A good example can be seen in this photo of the New Beginning Worship Center, Northport, Ala., wherein the musical element is front and center.
Key Points to Plan and Consider
Fixing the acoustics after the building is built is ALWAYS expensive; getting it right before construction starts is not.
Money spent on hiring the right sound system consultant is money that will be saved when purchasing and using the sound system.
It is always cheaper and better to do it right the first time. Multiple system installs, DIY/trial and error approaches and similar methods will always be budget busters and rarely produce a viable solution. Acoustics and sound system design are applied physics, not magic. Poor acoustics and sound system performance means either that the design team made mistakes or their recommendations were not properly implemented. Good acoustics seldom happen by accident.
No sound system can remove reverberation from a space. If contemporary music will be part of the worship, reverberation must be carefully controlled.

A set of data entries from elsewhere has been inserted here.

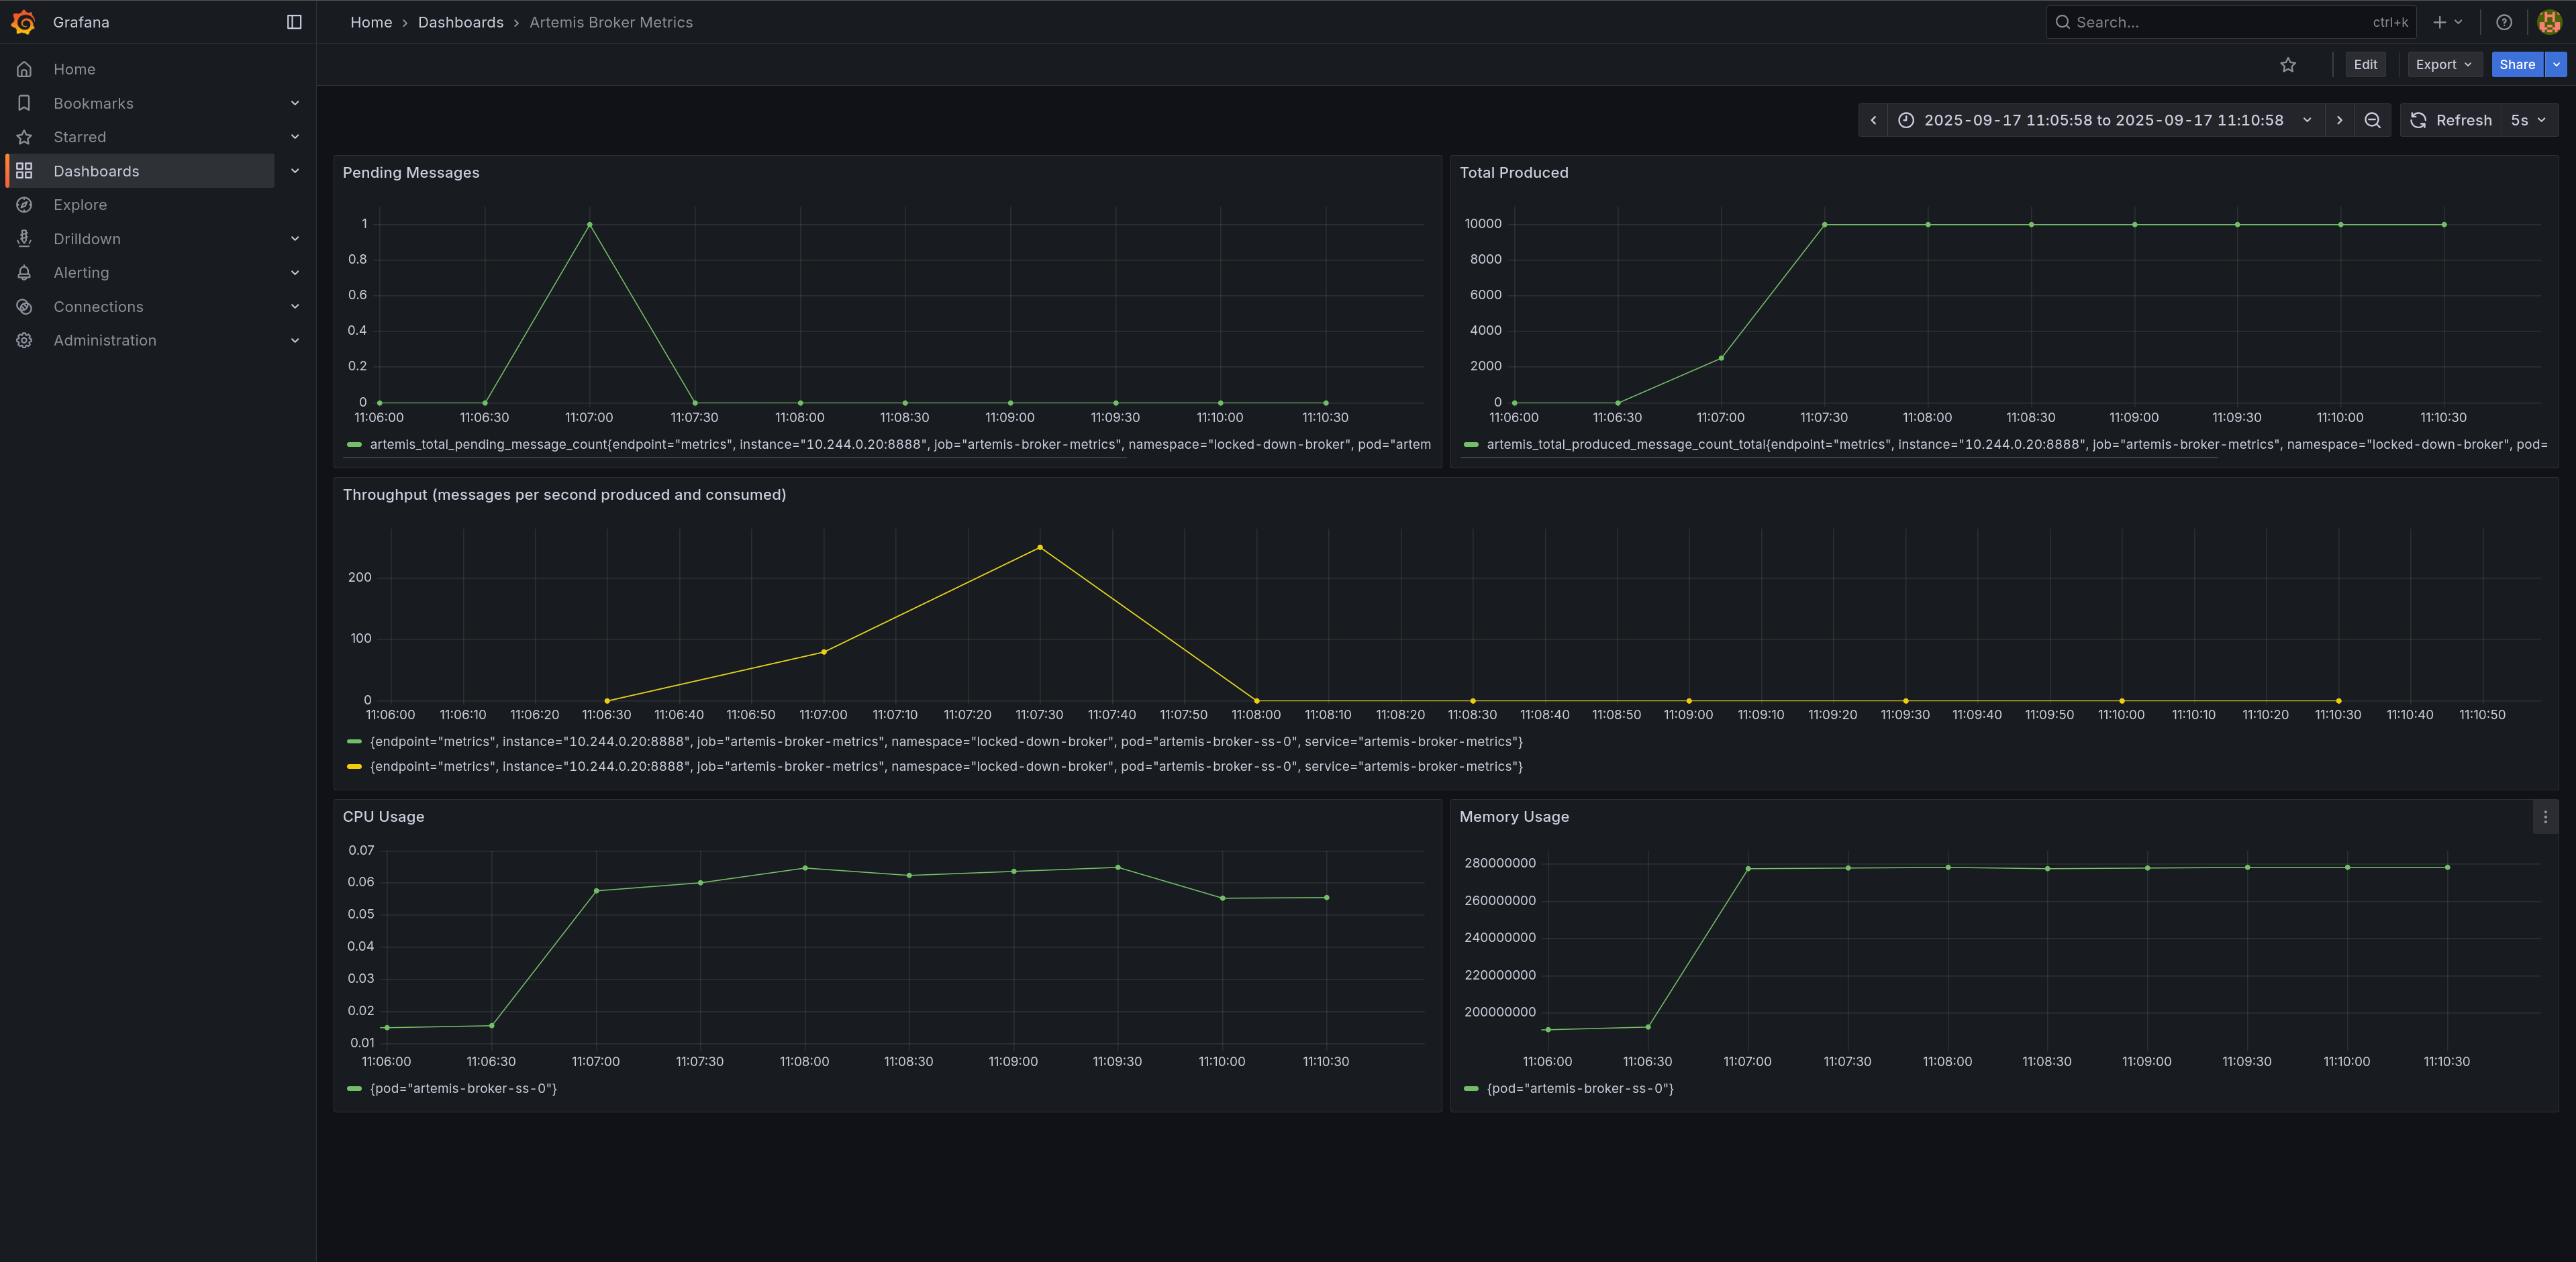Open Explore in the sidebar
2576x1262 pixels.
(x=80, y=205)
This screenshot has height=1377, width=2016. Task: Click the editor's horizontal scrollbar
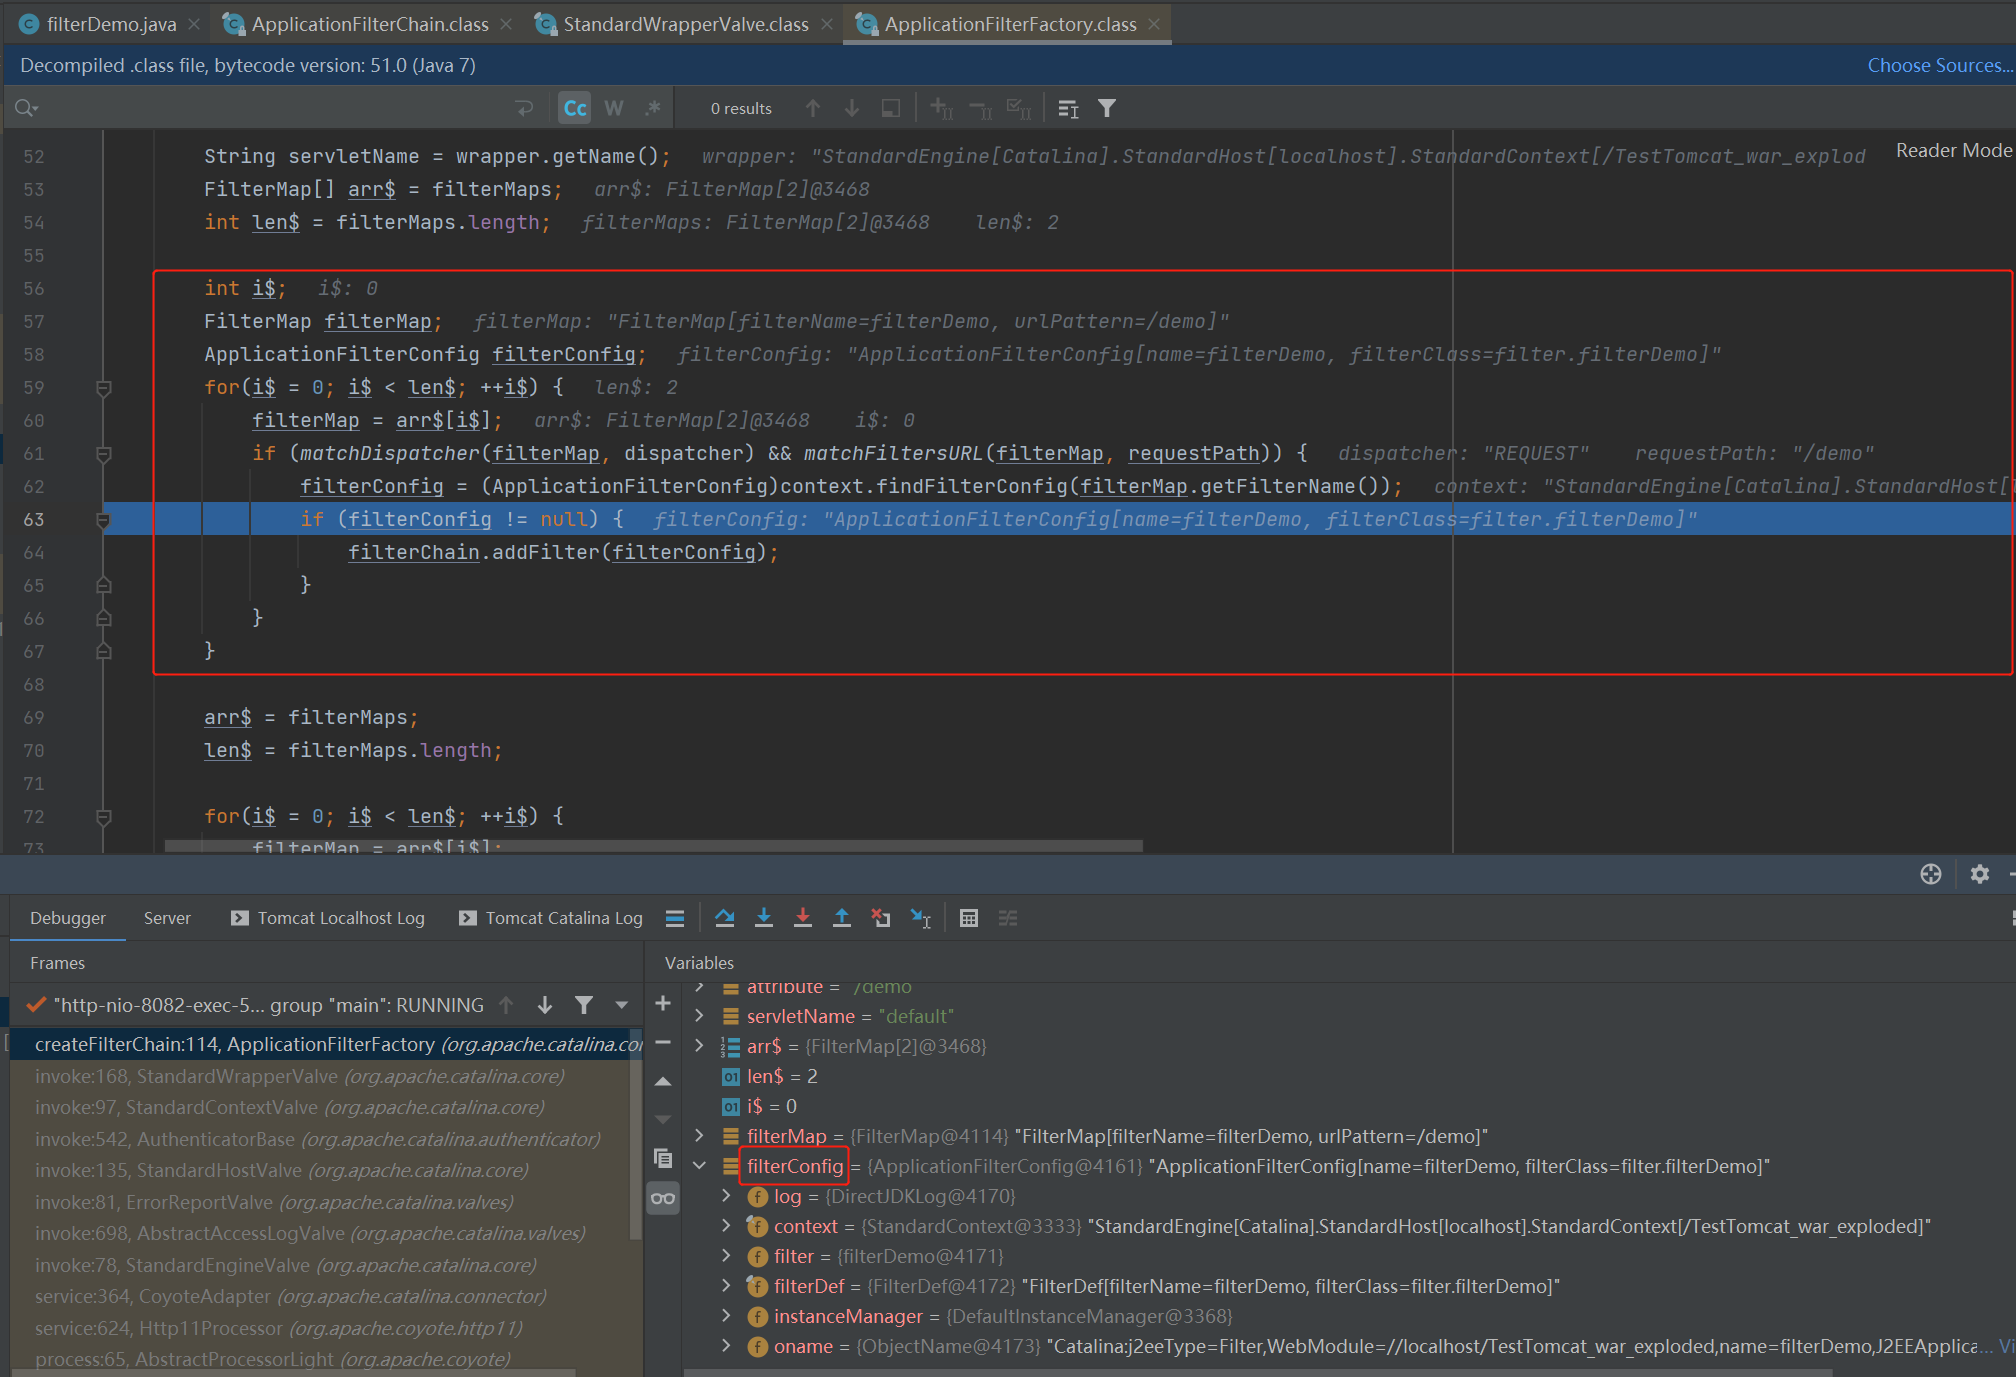click(650, 846)
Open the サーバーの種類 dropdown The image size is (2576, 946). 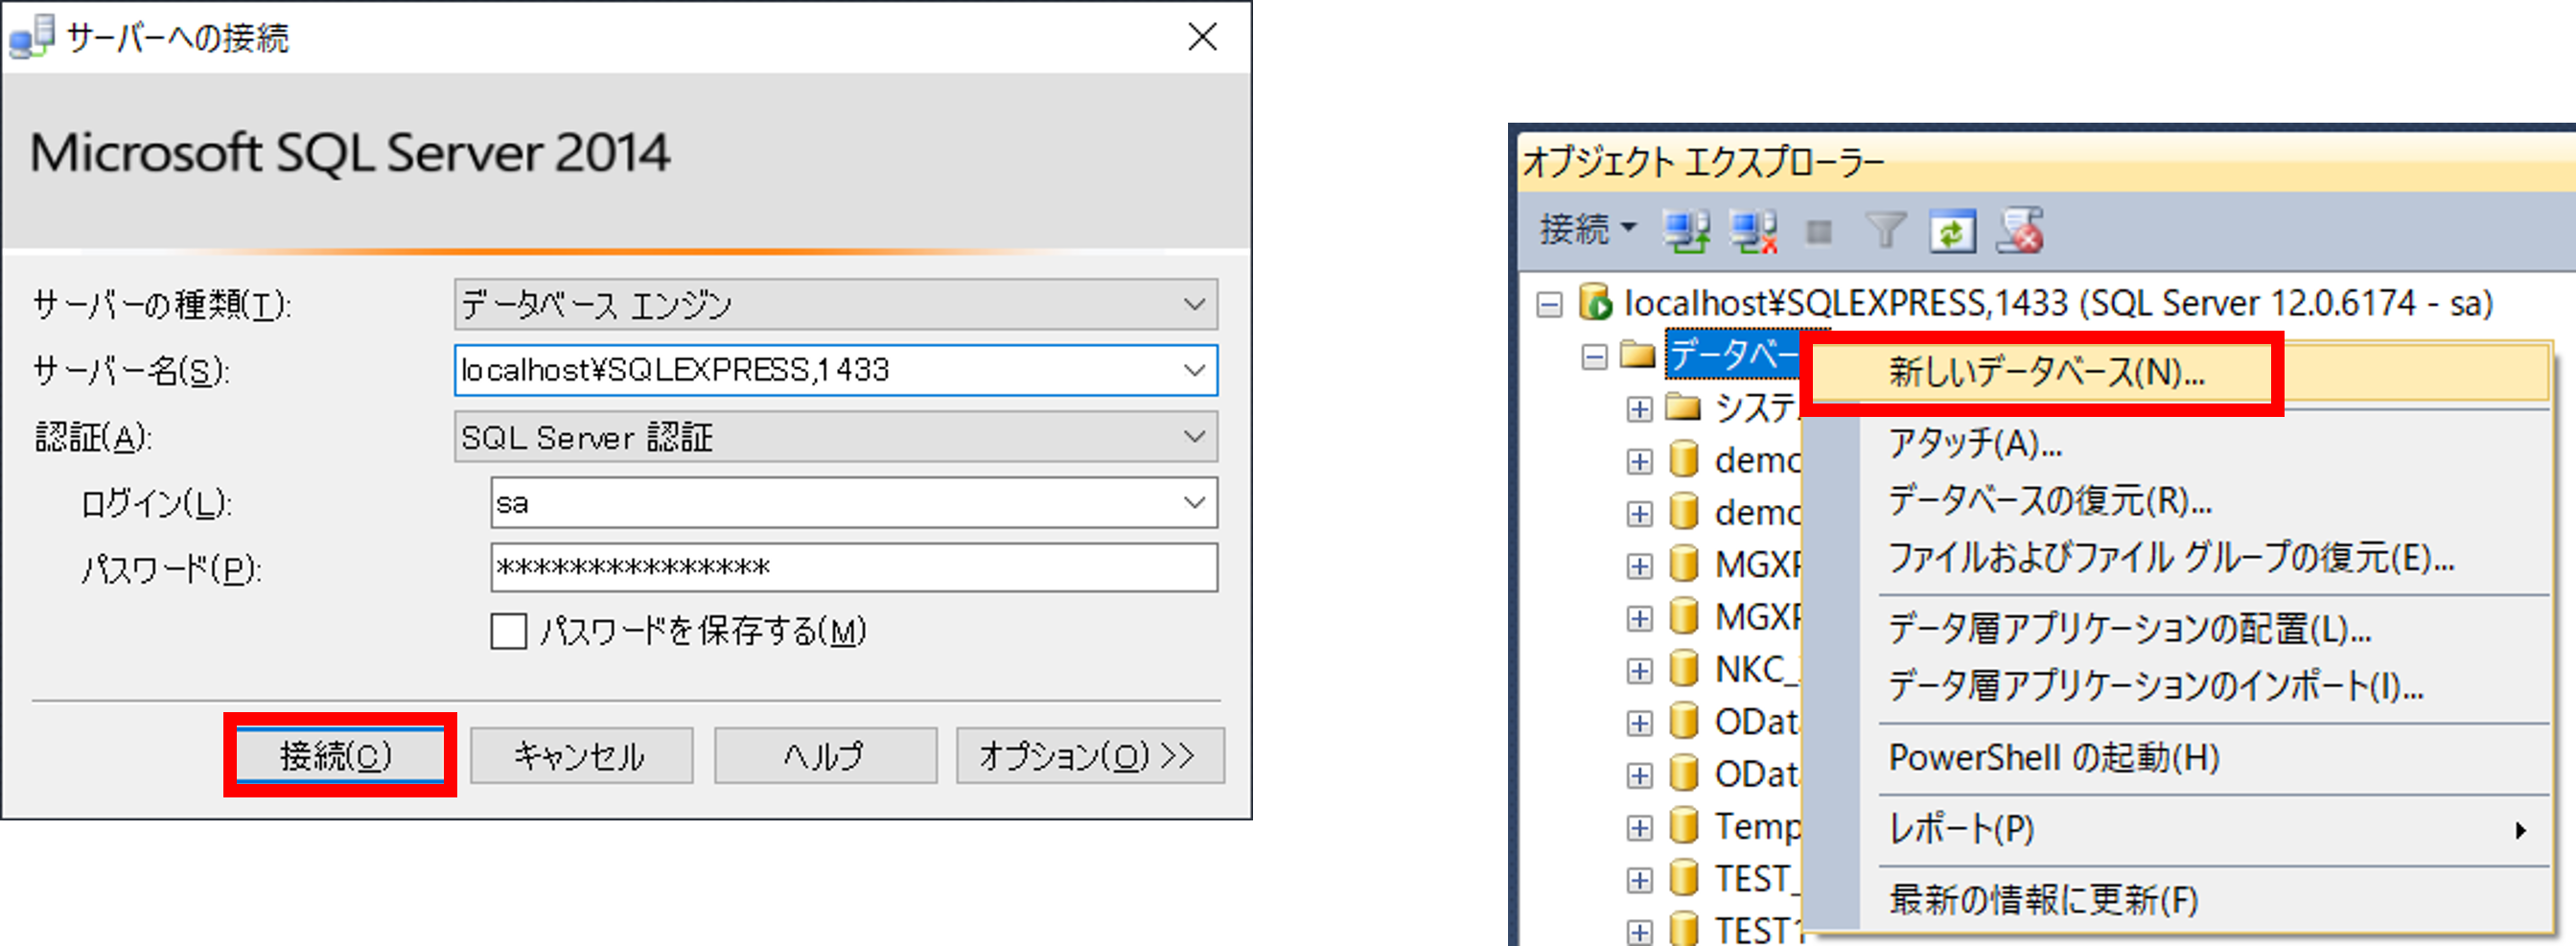point(1195,305)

Contemporary music and traditional European music make very different and conflicting demands on room acoustics. It is quite costly (and often impractical) to provide a workable acoustic environment for both forms in the same space. Any architect who knows anything about acoustics will hire a good acoustical consultant for any significantly sized church space.
And finally, the old adage that Proper Planning Prevents Poor Performance is not just a cute phrase — it’s the truth.